┌────────

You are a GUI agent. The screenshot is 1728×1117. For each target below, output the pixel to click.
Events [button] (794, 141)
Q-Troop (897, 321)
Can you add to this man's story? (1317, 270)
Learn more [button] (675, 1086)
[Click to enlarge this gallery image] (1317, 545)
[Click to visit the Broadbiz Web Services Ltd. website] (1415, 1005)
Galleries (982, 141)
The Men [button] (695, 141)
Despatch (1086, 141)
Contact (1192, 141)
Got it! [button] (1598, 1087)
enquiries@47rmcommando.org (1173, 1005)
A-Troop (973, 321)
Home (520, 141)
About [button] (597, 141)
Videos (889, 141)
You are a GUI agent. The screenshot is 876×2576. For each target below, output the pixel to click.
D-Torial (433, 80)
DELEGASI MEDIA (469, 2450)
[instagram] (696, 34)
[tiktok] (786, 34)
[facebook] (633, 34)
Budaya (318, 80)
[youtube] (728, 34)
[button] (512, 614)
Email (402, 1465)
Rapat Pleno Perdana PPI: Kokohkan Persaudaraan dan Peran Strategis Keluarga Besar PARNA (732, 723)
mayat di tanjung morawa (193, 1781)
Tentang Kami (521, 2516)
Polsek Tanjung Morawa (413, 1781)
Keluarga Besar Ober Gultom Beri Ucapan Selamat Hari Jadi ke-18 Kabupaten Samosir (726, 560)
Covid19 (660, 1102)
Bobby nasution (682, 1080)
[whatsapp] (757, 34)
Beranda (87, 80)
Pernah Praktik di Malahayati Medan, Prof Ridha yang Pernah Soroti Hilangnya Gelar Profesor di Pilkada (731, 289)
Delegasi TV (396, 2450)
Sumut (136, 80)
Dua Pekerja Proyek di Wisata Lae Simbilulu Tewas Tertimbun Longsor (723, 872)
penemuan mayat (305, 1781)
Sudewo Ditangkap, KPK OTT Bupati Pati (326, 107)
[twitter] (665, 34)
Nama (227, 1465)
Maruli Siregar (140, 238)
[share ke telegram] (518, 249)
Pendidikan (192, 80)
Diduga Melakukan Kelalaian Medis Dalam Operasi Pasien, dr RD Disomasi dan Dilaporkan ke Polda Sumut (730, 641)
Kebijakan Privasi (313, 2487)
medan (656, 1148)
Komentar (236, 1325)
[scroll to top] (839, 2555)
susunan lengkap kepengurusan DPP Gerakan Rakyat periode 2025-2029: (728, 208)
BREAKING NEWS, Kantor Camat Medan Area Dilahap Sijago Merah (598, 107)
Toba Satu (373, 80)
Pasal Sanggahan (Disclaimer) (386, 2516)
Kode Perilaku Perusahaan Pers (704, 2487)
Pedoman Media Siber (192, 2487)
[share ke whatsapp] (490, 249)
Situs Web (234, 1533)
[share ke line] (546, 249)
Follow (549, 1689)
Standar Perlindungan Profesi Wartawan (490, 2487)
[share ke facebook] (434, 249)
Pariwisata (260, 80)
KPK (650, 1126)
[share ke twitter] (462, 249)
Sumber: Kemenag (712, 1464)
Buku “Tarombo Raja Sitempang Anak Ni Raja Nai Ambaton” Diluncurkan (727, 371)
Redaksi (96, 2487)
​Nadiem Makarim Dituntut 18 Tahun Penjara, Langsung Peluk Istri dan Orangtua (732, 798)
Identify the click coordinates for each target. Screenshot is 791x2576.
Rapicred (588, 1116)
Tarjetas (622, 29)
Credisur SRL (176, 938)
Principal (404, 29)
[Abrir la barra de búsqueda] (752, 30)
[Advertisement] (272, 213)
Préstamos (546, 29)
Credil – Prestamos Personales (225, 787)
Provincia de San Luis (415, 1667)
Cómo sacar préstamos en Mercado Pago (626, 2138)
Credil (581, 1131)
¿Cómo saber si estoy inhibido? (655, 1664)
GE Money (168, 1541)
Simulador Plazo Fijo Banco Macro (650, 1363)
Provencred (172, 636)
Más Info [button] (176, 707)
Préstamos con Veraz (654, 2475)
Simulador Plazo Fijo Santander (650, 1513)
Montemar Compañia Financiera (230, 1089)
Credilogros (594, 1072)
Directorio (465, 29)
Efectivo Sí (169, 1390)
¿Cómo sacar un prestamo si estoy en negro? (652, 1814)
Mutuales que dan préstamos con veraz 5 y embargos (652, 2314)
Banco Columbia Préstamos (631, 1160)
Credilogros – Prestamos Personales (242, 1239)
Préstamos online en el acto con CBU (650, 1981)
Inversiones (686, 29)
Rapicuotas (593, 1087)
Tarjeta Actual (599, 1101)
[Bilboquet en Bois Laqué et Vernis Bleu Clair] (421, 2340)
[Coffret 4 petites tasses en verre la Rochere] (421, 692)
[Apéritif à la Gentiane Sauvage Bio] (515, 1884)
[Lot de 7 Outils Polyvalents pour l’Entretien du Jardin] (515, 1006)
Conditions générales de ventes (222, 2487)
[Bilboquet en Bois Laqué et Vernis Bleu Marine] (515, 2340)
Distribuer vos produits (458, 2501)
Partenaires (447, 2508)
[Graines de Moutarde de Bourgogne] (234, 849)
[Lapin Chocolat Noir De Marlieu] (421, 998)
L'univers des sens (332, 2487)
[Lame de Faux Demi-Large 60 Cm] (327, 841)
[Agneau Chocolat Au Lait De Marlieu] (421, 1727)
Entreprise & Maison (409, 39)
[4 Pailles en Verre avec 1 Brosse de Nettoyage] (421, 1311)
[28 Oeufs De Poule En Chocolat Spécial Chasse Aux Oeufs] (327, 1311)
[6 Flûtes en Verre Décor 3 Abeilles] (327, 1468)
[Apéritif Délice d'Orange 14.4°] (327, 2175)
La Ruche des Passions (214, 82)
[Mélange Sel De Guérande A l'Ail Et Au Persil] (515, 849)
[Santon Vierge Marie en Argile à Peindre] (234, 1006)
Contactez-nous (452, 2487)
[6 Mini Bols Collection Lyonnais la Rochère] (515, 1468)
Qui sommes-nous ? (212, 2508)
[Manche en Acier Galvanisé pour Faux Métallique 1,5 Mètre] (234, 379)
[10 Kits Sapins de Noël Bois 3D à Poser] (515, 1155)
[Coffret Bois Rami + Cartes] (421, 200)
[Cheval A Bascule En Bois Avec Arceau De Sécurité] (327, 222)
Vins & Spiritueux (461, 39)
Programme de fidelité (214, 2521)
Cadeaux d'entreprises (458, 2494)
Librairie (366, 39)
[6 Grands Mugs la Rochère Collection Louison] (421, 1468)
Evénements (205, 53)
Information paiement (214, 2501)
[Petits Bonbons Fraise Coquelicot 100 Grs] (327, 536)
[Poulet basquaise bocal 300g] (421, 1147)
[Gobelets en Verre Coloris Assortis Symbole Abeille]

└────────

> _WHAT YOU WILL DO_:
Copy out each record from above, exactly.

> _REPLY TO THE EXERCISE_:
You are a GUI agent. The screenshot is 1728×1117. For each target below, output the pixel to click.
Events [button] (794, 141)
Q-Troop (897, 321)
Can you add to this man's story? (1317, 270)
Learn more [button] (675, 1086)
[Click to enlarge this gallery image] (1317, 545)
[Click to visit the Broadbiz Web Services Ltd. website] (1415, 1005)
Galleries (982, 141)
The Men [button] (695, 141)
Despatch (1086, 141)
Contact (1192, 141)
Got it! [button] (1598, 1087)
enquiries@47rmcommando.org (1173, 1005)
A-Troop (973, 321)
Home (520, 141)
About [button] (597, 141)
Videos (889, 141)
You are a GUI agent. The screenshot is 876×2576. For each target below, output the pixel to click.
D-Torial (433, 80)
DELEGASI MEDIA (469, 2450)
[instagram] (696, 34)
[tiktok] (786, 34)
[facebook] (633, 34)
Budaya (318, 80)
[youtube] (728, 34)
[button] (512, 614)
Email (402, 1465)
Rapat Pleno Perdana PPI: Kokohkan Persaudaraan dan Peran Strategis Keluarga Besar PARNA (732, 723)
mayat di tanjung morawa (193, 1781)
Tentang Kami (521, 2516)
Polsek Tanjung Morawa (413, 1781)
Keluarga Besar Ober Gultom Beri Ucapan Selamat Hari Jadi ke-18 Kabupaten Samosir (726, 560)
Covid19 (660, 1102)
Bobby nasution (682, 1080)
[whatsapp] (757, 34)
Beranda (87, 80)
Pernah Praktik di Malahayati Medan, Prof Ridha yang Pernah Soroti Hilangnya Gelar Profesor di Pilkada (731, 289)
Delegasi TV (396, 2450)
Sumut (136, 80)
Dua Pekerja Proyek di Wisata Lae Simbilulu Tewas Tertimbun Longsor (723, 872)
penemuan mayat (305, 1781)
Sudewo Ditangkap, KPK OTT Bupati Pati (326, 107)
[twitter] (665, 34)
Nama (227, 1465)
Maruli Siregar (140, 238)
[share ke telegram] (518, 249)
Pendidikan (192, 80)
Diduga Melakukan Kelalaian Medis Dalam Operasi Pasien, dr RD Disomasi dan Dilaporkan ke Polda Sumut (730, 641)
Kebijakan Privasi (313, 2487)
medan (656, 1148)
Komentar (236, 1325)
[scroll to top] (839, 2555)
susunan lengkap kepengurusan DPP Gerakan Rakyat periode 2025-2029: (728, 208)
BREAKING NEWS, Kantor Camat Medan Area Dilahap Sijago Merah (598, 107)
Toba Satu (373, 80)
Pasal Sanggahan (Disclaimer) (386, 2516)
Kode Perilaku Perusahaan Pers (704, 2487)
Pedoman Media Siber (192, 2487)
[share ke whatsapp] (490, 249)
Situs Web (234, 1533)
[share ke line] (546, 249)
Follow (549, 1689)
Standar Perlindungan Profesi Wartawan (490, 2487)
[share ke facebook] (434, 249)
Pariwisata (260, 80)
KPK (650, 1126)
[share ke twitter] (462, 249)
Sumber: Kemenag (712, 1464)
Buku “Tarombo Raja Sitempang Anak Ni Raja Nai Ambaton” Diluncurkan (727, 371)
Redaksi (96, 2487)
​Nadiem Makarim Dituntut 18 Tahun Penjara, Langsung Peluk Istri dan Orangtua (732, 798)
Identify the click coordinates for each target. Screenshot is 791x2576.
Rapicred (588, 1116)
Tarjetas (622, 29)
Credisur SRL (176, 938)
Principal (404, 29)
[Abrir la barra de búsqueda] (752, 30)
[Advertisement] (272, 213)
Préstamos (546, 29)
Credil – Prestamos Personales (225, 787)
Provincia de San Luis (415, 1667)
Cómo sacar préstamos en Mercado Pago (626, 2138)
Credil (581, 1131)
¿Cómo saber si estoy inhibido? (655, 1664)
GE Money (168, 1541)
Simulador Plazo Fijo Banco Macro (650, 1363)
Provencred (172, 636)
Más Info [button] (176, 707)
Préstamos con Veraz (654, 2475)
Simulador Plazo Fijo Santander (650, 1513)
Montemar Compañia Financiera (230, 1089)
Credilogros (594, 1072)
Directorio (465, 29)
Efectivo Sí (169, 1390)
¿Cómo sacar un prestamo si estoy en negro? (652, 1814)
Mutuales que dan préstamos con veraz 5 y embargos (652, 2314)
Banco Columbia Préstamos (631, 1160)
Credilogros – Prestamos Personales (242, 1239)
Préstamos online en el acto con CBU (650, 1981)
Inversiones (686, 29)
Rapicuotas (593, 1087)
Tarjeta Actual (599, 1101)
[Bilboquet en Bois Laqué et Vernis Bleu Clair] (421, 2340)
[Coffret 4 petites tasses en verre la Rochere] (421, 692)
[Apéritif à la Gentiane Sauvage Bio] (515, 1884)
[Lot de 7 Outils Polyvalents pour l’Entretien du Jardin] (515, 1006)
Conditions générales de ventes (222, 2487)
[Bilboquet en Bois Laqué et Vernis Bleu Marine] (515, 2340)
Distribuer vos produits (458, 2501)
Partenaires (447, 2508)
[Graines de Moutarde de Bourgogne] (234, 849)
[Lapin Chocolat Noir De Marlieu] (421, 998)
L'univers des sens (332, 2487)
[Lame de Faux Demi-Large 60 Cm] (327, 841)
[Agneau Chocolat Au Lait De Marlieu] (421, 1727)
Entreprise & Maison (409, 39)
[4 Pailles en Verre avec 1 Brosse de Nettoyage] (421, 1311)
[28 Oeufs De Poule En Chocolat Spécial Chasse Aux Oeufs] (327, 1311)
[6 Flûtes en Verre Décor 3 Abeilles] (327, 1468)
[Apéritif Délice d'Orange 14.4°] (327, 2175)
La Ruche des Passions (214, 82)
[Mélange Sel De Guérande A l'Ail Et Au Persil] (515, 849)
[Santon Vierge Marie en Argile à Peindre] (234, 1006)
Contactez-nous (452, 2487)
[6 Mini Bols Collection Lyonnais la Rochère] (515, 1468)
Qui sommes-nous ? (212, 2508)
[Manche en Acier Galvanisé pour Faux Métallique 1,5 Mètre] (234, 379)
[10 Kits Sapins de Noël Bois 3D à Poser] (515, 1155)
[Coffret Bois Rami + Cartes] (421, 200)
[Cheval A Bascule En Bois Avec Arceau De Sécurité] (327, 222)
Vins & Spiritueux (461, 39)
Programme de fidelité (214, 2521)
Cadeaux d'entreprises (458, 2494)
Librairie (366, 39)
[6 Grands Mugs la Rochère Collection Louison] (421, 1468)
Evénements (205, 53)
Information paiement (214, 2501)
[Petits Bonbons Fraise Coquelicot 100 Grs] (327, 536)
[Poulet basquaise bocal 300g] (421, 1147)
[Gobelets en Verre Coloris Assortis Symbole Abeille]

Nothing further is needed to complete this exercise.